No. She didn't want to sleep ever again. Because if that had been a bad dream, she didn't want to go back.
Itachi was the most beautiful baby she'd ever seen. Naruto was a close second, of course, but she hadn't been allowed to hold him. Love him. Instead, she'd had to watch him through windows and from behind a cold mask and she'd never been allowed to touch.
But Itachi? Itachi settled into her arms like he was supposed to be there, and his hands were far too small and delicate to hold a blade.
"I love you," she whispered to him when Mikoto had stepped away with Shisui. "And I'm sorry I couldn't do more."
Later, when Mikoto had gone inside, Kyoko clutched to Itachi like her life depended on it. "Is this real?" she asked him. "If it is, I'll do better. I promise. You two wouldn't have to protect me again. It would be my job. Just . . . . I need to know. Is this real?"
He didn't answer.
The house was quiet, and Kyoko was standing in the empty hallway. She looked back into the room at where Shisui was sleeping. He wasn't moving. Was he sleeping or was he dead?
Kyoko backtracked into the room and leaned onto the bed, holding her hand in front of his mouth. When she felt his hot breath against her fingers, a sigh of relief shuddered through her body. She leaned her head forward to rest it against his bed. He was okay. He was just sleeping.
It took a while—a few minutes? longer?—for her to force herself up and away. Kyoko closed the door to keep herself away from the temptation of looking back. She slid her feet across the floor to keep herself silent as she moved to the bathroom. She shut that door too and then strained up to reach the light.
She winced when it turned on too bright. The lights were buzzing too loud. She rubbed her eyes to try to clear her vision. When she could finally stand it, she opened her eyes again and reached up for the counter. It took longer than she liked for her to haul herself up, but once she was there she sat with her feet resting in the sink so that she could face the mirror. Kyoko blinked at herself, but she didn't recognize herself. Because this her was only supposed to exist in old photo albums.
"Please, no," she whispered. She reached up and pressed her fingers under her dark eyes. She pulled up her chakra and watched as red bled into her eyes and black swirled into existence.
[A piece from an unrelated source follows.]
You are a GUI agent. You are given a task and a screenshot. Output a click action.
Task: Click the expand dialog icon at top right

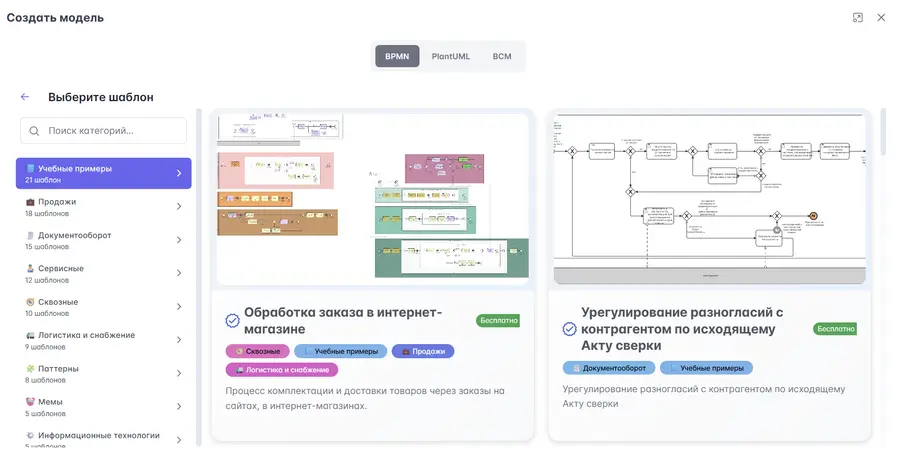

Kyoko caught her breath and snapped her fist out against the glass. Somewhere else in the house, a baby started screaming. Itachi. She should be worried about Itachi. But she couldn't make herself care. Not about Itachi, not about her bleeding knuckles, and not even about the shattered glass. It was what she could see in the glass that made it hard to breathe. Because when she stared?
Two black eight-point stars stared back.